La réouverture de l’Hôpital de la Convention Baptiste d’Haïti, le lundi 29 juin 2026, est accueillie comme une bonne nouvelle pour les familles du Nord, après environ trois mois de fermeture et une dette estimée à un million de dollars américains.
Mais derrière cette relance, des interrogations persistent sur la capacité réelle de l’institution à faire fonctionner durablement ses services essentiels, avec seulement 28 employés annoncés pour cette première phase.

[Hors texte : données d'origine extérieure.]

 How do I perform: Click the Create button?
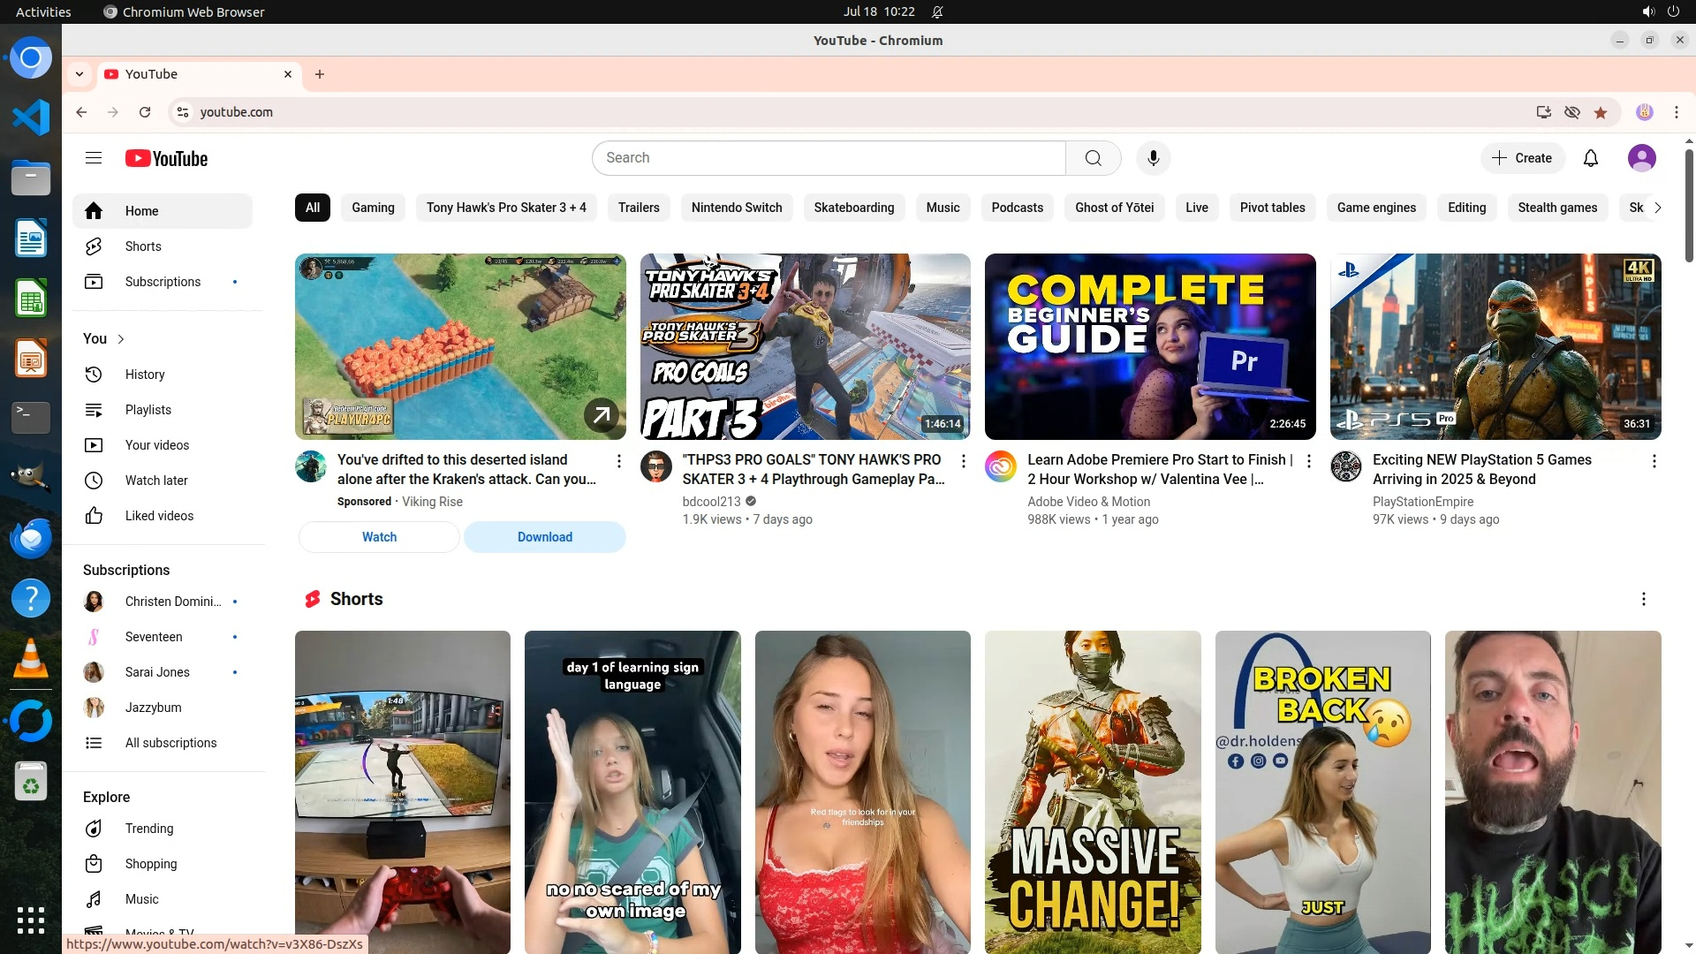(1522, 158)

Au-delà de la cérémonie officielle, cette situation révèle surtout les limites du comité de la Convention Baptiste d’Haïti, critiqué pour son manque de leadership, d’anticipation et de transparence dans la gestion d’un hôpital aussi stratégique. La reprise des activités ne saurait masquer les blessures laissées par plusieurs mois d’arrêt, les difficultés du personnel et les inquiétudes des patients.
Plusieurs voix s’interrogent également sur l’influence exercée par le pasteur Gédéon Eugène dans certains choix internes de la CBH. Pour une institution religieuse appelée à défendre l’humanisme, la compassion et le service aux plus vulnérables, l’impression d’un comité affaibli, manipulable et éloigné des urgences humaines constitue un signal préoccupant.
La réouverture de l’HCBH ne doit donc pas être réduite à un acte symbolique. Elle doit s’accompagner d’un vrai plan de redressement, d’un leadership responsable, d’une gestion transparente et d’un engagement clair envers les patients, les employés et la communauté. Sans cela, l’espoir annoncé risque de rester une simple promesse.